19/04/2020
Thoughts on change
One of the more optimistic themes emerging during this pandemic is to use this imposed change as a springboard to sustained (and perhaps sustainable) change.
The profound fragility of our society is staggering. We have lived in a delusion of power and stability while we have simultaneously undermined those goals in the most fundamental ways. Our method of agriculture is systematically removing top soil in a century or two that takes tens of thousands of years at a minimum to develop. Our energy hungry mode of life poisons the biosphere including our own food chain, engenders rapid (geologically instantaneous) climate disruption, ocean acidification, and unpredictable and unstoppable effects. These are just a few of the problems we accept and they were all present before this pandemic.
As near as we can tell, the virus that causes COVID19 significantly affects exactly one species: homo sapiens. We have described about 1.6 million species and it is estimated there could be 10 million more even though extinction of unknown species is also believed to be rapidly occurring.
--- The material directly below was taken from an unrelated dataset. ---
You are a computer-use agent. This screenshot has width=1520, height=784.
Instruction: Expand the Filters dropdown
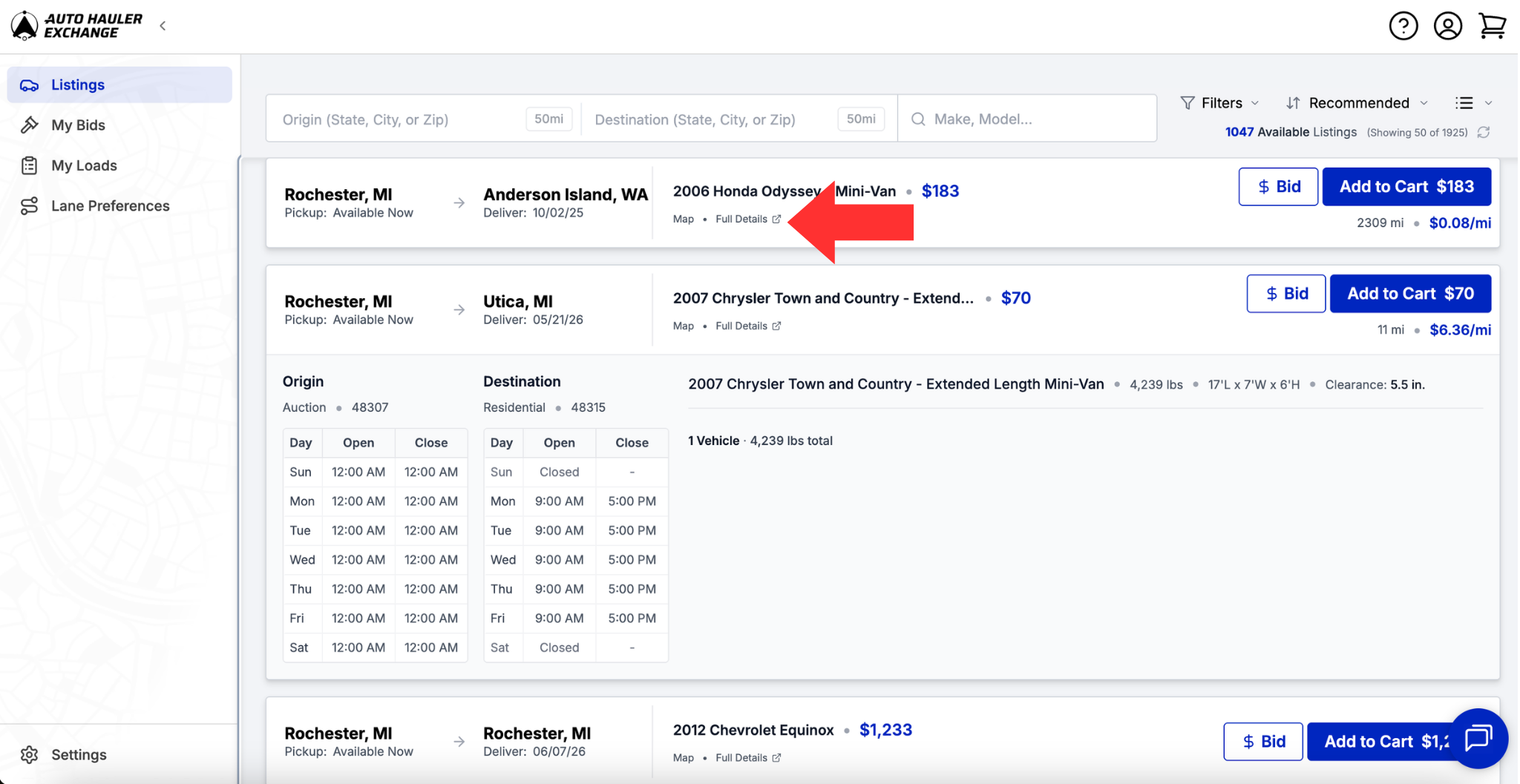pyautogui.click(x=1219, y=103)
Call it 1 out of 10 million affected, and apparently most of the others are benefitting. To me that is a breathtaking idea. I don't welcome or celebrate the death and suffering among our own race, but thinking about this more holistically offers some perspective.
At the very same time we see profound acts of courage among healthcare providers, food producers, and even "lowly" grocery store clerks, and so many more make the small sacrifice of acting sensibly, there are other voices and behaviors. It is somehow deemed patriotic to flout rules and guidance designed to protect us all (even at great cost) to protest for the sake of the hyper-individualism that appears to be the United States' great curse and worst aspect. We simply don't want to cooperate for the common good. Minority voices true enough, but so loud, so full of assuredness of being right while so pitifully wrong.
Where is humility in this? Thankfully, I see a lot. It is certainly there in the actions of those who know they have to risk themselves for the sake of others and the community at large. It is there in those who live at the edge in occupations at the margins or even below a living wage who accept a role suddenly important beyond expectation. It is even there in some elected officials who grasp that sometimes you have to lead and do the job even if it costs you a great deal, even if it goes against the grain of a constituency, even if you admit to your own inadequacy.
Today is Divine Mercy Sunday, and don't we indeed need and hope for that.